Inspired by his groundbreaking graduate research at Columbia University while studying under his mentor, renowned geneticist Fred W. Alt, Ph.D, George asked a bold question no one else had: Could we turn mice into living factories for human antibodies? At the time, scientists believed antibodies could only be derived from animals, and those foreign proteins were often rejected by the human immune system.
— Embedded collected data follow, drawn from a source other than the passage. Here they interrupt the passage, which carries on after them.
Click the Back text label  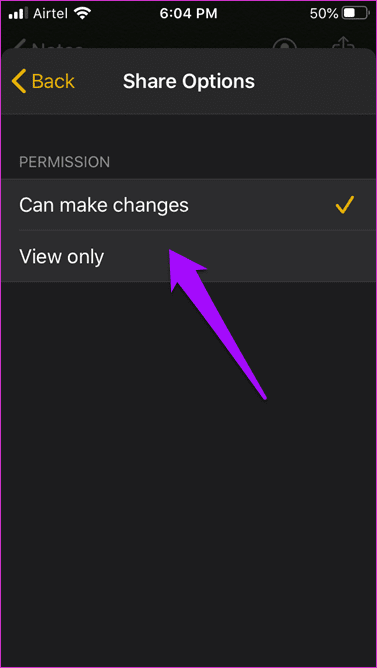pyautogui.click(x=53, y=81)
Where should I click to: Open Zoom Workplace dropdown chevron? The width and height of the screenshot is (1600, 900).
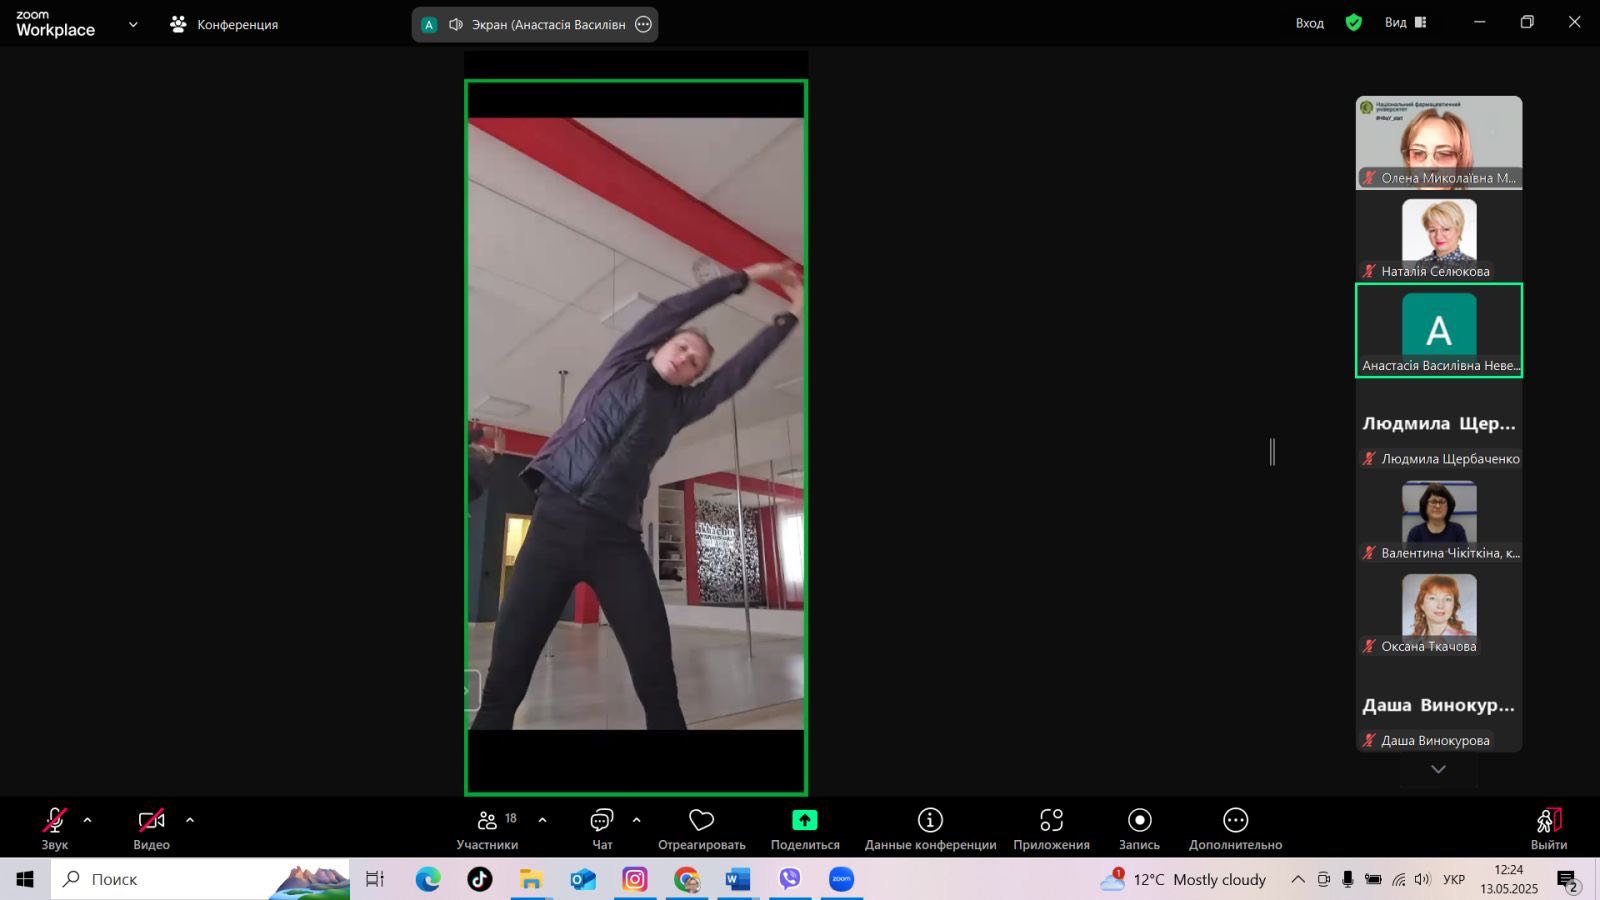(x=133, y=24)
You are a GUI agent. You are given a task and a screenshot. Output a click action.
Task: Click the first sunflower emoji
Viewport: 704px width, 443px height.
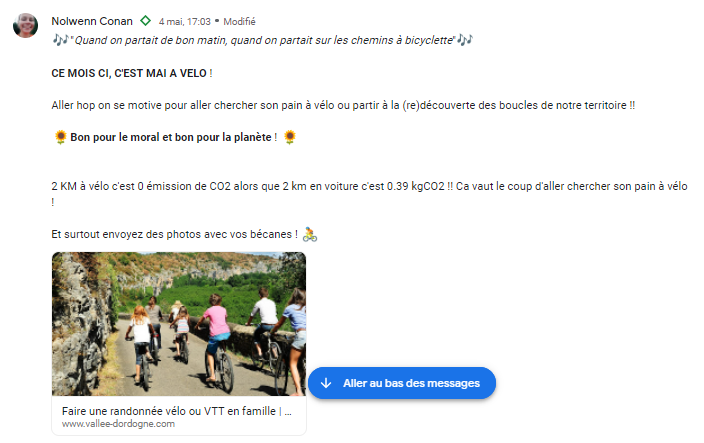point(60,137)
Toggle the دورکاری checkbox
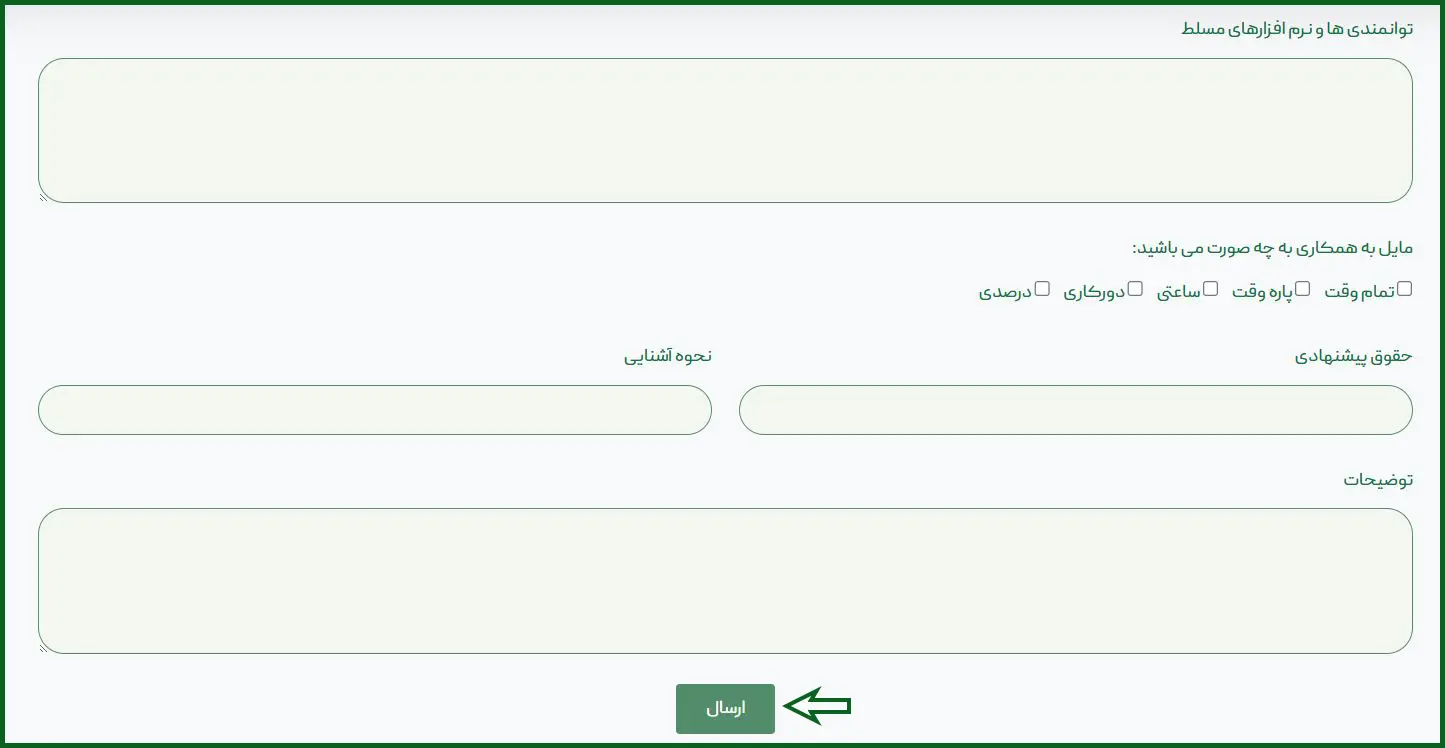The image size is (1445, 748). click(x=1134, y=289)
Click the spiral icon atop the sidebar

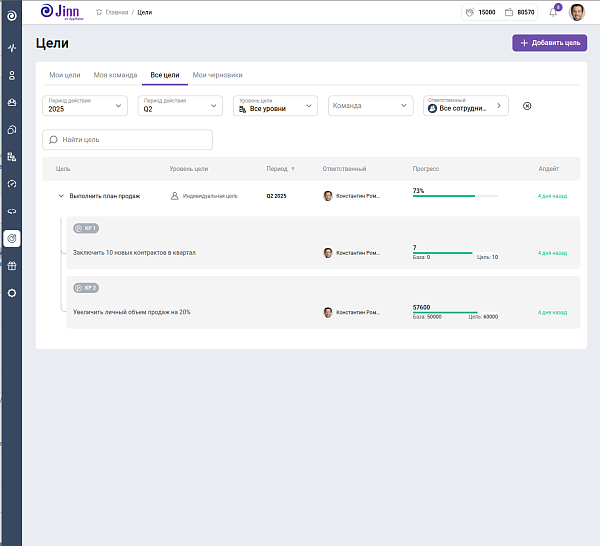click(12, 16)
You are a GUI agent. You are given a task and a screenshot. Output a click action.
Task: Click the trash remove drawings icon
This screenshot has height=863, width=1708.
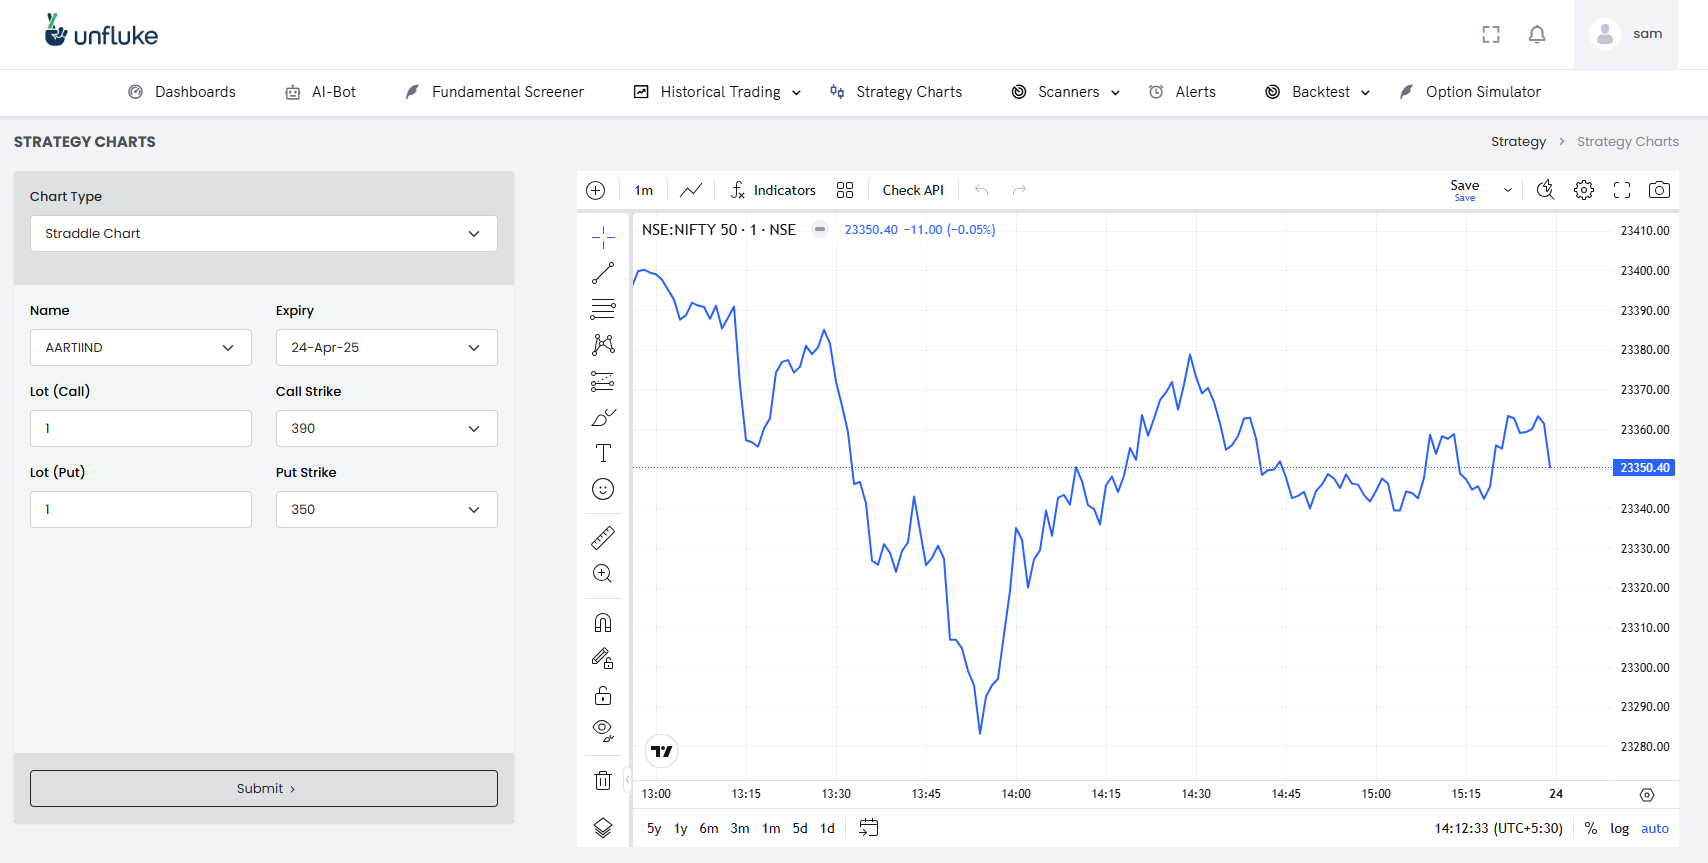click(603, 780)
But what if mice could be engineered to carry human immune genes?

Although the technology to achieve this did not exist at the time, Regeneron spent over a decade challenging existing dogmas to ultimately engineer the VelocImmune mouse, a remarkable tool that is now capable of producing precisely humanized immune genes.

Today, VelocImmune has become the foundation of some of Regeneron’s most successful medicines, removing bottlenecks in drug discovery and creating a simpler solution to advance the treatment landscape for millions of patients. This innovation overcame the limitations of traditional platforms, avoiding immune rejection from nonhuman components and tightly targeting therapeutic needs.

At Regeneron, radical innovation is inextricably linked to building a better world through better science. While these principles drove George’s many innovations and scientific breakthroughs, we believe that they can also be applied to all aspects of solving the world’s greatest challenges.

As George shared, “The application of these principles could be pivotal in the fight against myriad existential threats — from disease and the healthcare burden to climate change and environmental threats to sociopolitical drivers that distract and divide us from a united global effort for human survival and advancement.”